África del Norte
África proconsular, y especialmente Cartago, constituye el principal escenario documentado de la represión severiana. Después de los martirios de los mártires de Escilio y Madaura en torno al año 180, los cristianos africanos disfrutaron de casi dos décadas de relativa tranquilidad. Sin embargo, en 197 o 198 los gobernadores reanudaron la persecución judicial. Las cárceles de Cartago recibieron numerosos cristianos, y los tribunales dictaron condenas de exilio, tortura y muerte.
Tertuliano intervino en favor de los encarcelados mediante sus escritos A los mártires, A las naciones y Apologético. Su formación jurídica le permitió denunciar el carácter contradictorio de un sistema que castigaba a los cristianos por su nombre y por su confesión religiosa, sin exigir siempre la prueba de un delito civil concreto. El Apologético, redactado antes del edicto de 202, refleja principalmente la legislación anterior, pero ayuda a comprender el ambiente jurídico y social que precedió a la medida de Severo.
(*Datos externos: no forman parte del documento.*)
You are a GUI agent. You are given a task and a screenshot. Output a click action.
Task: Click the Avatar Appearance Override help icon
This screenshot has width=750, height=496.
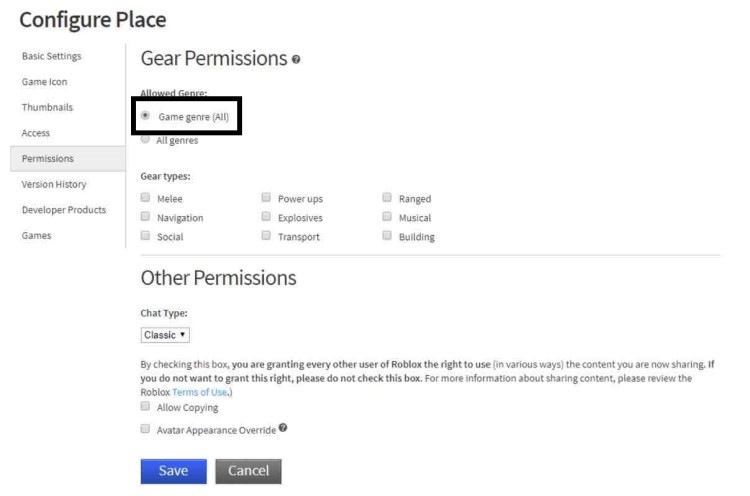(x=283, y=428)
Cartago conservó un lugar central en la memoria cristiana de esta persecución. Allí murieron en el año 203 santa Perpetua, perteneciente a una familia acomodada, y santa Felicidad, esclava y madre reciente, junto con sus compañeros. Las actas de su martirio constituyen una de las obras más valiosas de la literatura cristiana antigua y presentan el testimonio de unos creyentes que afrontaron la muerte antes que renunciar a Cristo.,
Egipto y Alejandría
Egipto también vivió una fase intensa de persecución. La Iglesia de Alejandría había experimentado una expansión notable, favorecida por su escuela catequética y por la actividad misionera de sus maestros. La prohibición de las conversiones afectaba directamente a esta labor de formación y evangelización.
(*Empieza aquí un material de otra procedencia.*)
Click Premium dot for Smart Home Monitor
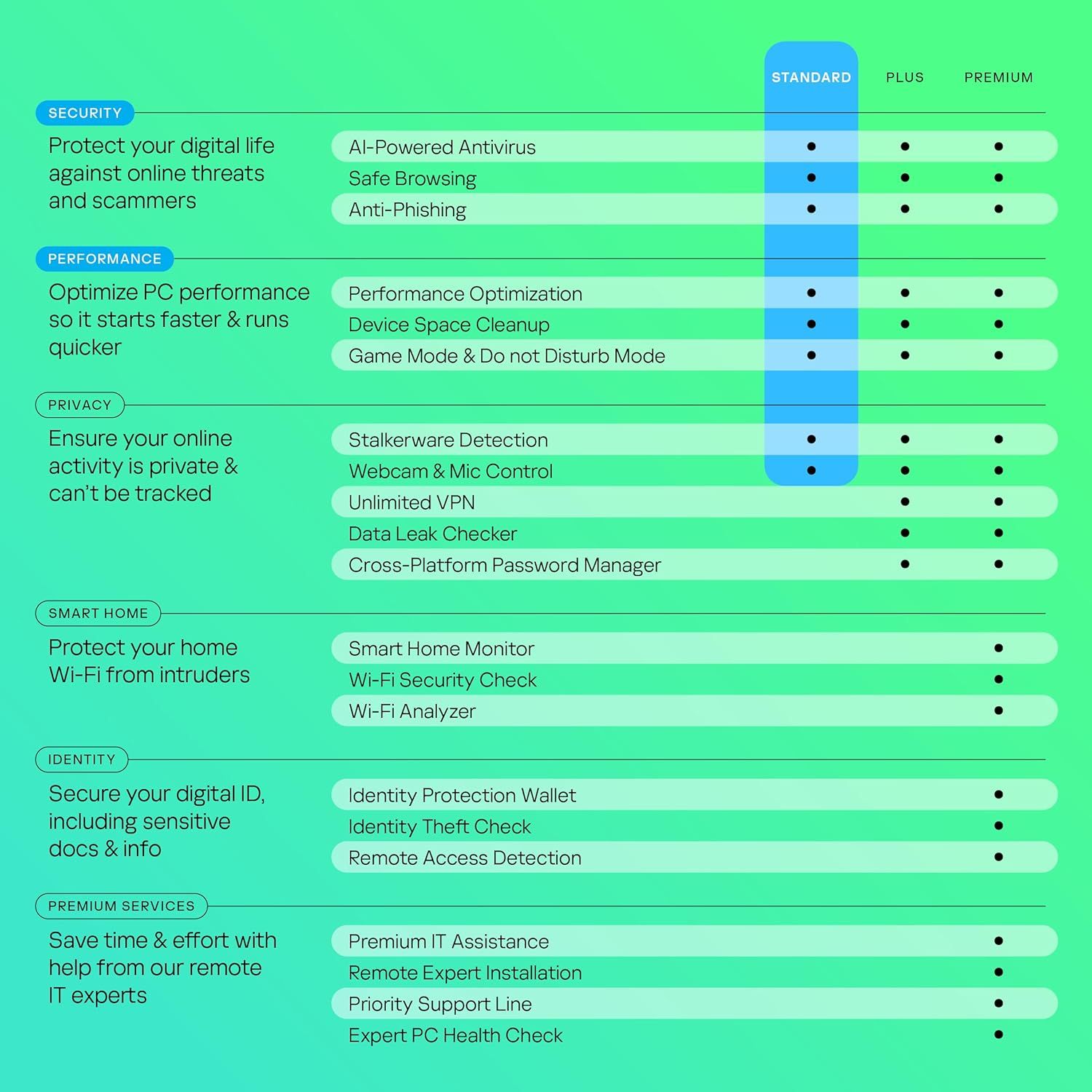1092x1092 pixels. coord(999,648)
Clemente de Alejandría abandonó la ciudad durante este periodo, mientras que Orígenes intentó reorganizar la escuela catequética. El prefecto Aquila arrestó a Orígenes, aunque sus familiares y amigos evitaron que recibiera la muerte. Su padre, san Leónidas, murió decapitado después de confesar la fe cristiana. Orígenes alentó a su padre a perseverar y después acompañó espiritualmente a varios discípulos que sufrieron el martirio.,
Eusebio de Cesarea presenta Alejandría como un centro destacado de testimonios cristianos durante la persecución de Severo. Entre los mártires menciona a Leónidas y a otros discípulos de Orígenes, ejecutados mediante decapitación, fuego u otras formas de suplicio. También recuerda a Potamiena, sometida a una muerte especialmente cruel, y al soldado Basilides, convertido al cristianismo y posteriormente decapitado por negarse a prestar un juramento incompatible con su fe.,
Estos relatos pertenecen a una tradición martirial elaborada para conservar la memoria de los testigos de Cristo. Presentan datos históricos junto con elementos hagiográficos, es decir, recursos literarios destinados a mostrar la acción de la gracia y la victoria espiritual del mártir. El historiador debe valorar cada episodio atendiendo a la fecha, la transmisión textual y el género literario, sin reducir por ello el conjunto de la tradición a una simple invención.
Siria y otras provincias orientales
Las noticias tradicionales sitúan también una actividad represiva considerable en Siria. La región contaba con importantes comunidades cristianas, ciudades de intensa vida religiosa y una población acostumbrada a la pluralidad de cultos orientales. La administración imperial podía reaccionar con especial severidad cuando la actividad cristiana adquiría una dimensión pública o misionera. La persecución de Severo afectó sobre todo a las zonas en las que las conversiones y la predicación cristiana habían alcanzado mayor visibilidad.,
La política imperial no produjo una reacción uniforme en todo Oriente. La extensión territorial del Imperio, las diferencias entre gobernadores y la autonomía práctica de las autoridades municipales hacían que una misma ley recibiera aplicaciones muy diversas. Una comunidad podía vivir bajo vigilancia, mientras otra, en una ciudad próxima, permanecía durante años sin intervención judicial.
Roma
La persecución no parece haber alcanzado en Roma la misma intensidad que en Cartago, Alejandría o determinadas zonas de Siria. La Iglesia romana contaba con miembros de posición social elevada, incluso dentro del entorno imperial, y la tradición histórica describe allí un periodo relativamente tranquilo bajo Severo. Esta diferencia regional impide presentar el reinado entero como una campaña uniforme dirigida desde Roma contra todos los cristianos.
La ausencia de una represión intensa en Roma no significa que los cristianos disfrutaran de reconocimiento jurídico. La legislación podía permanecer vigente aunque los magistrados no la aplicasen activamente. Además, un gobernador provincial, un prefecto urbano o un funcionario municipal podía iniciar actuaciones por iniciativa propia cuando una denuncia, un conflicto local o una presión popular provocaban la intervención de los tribunales.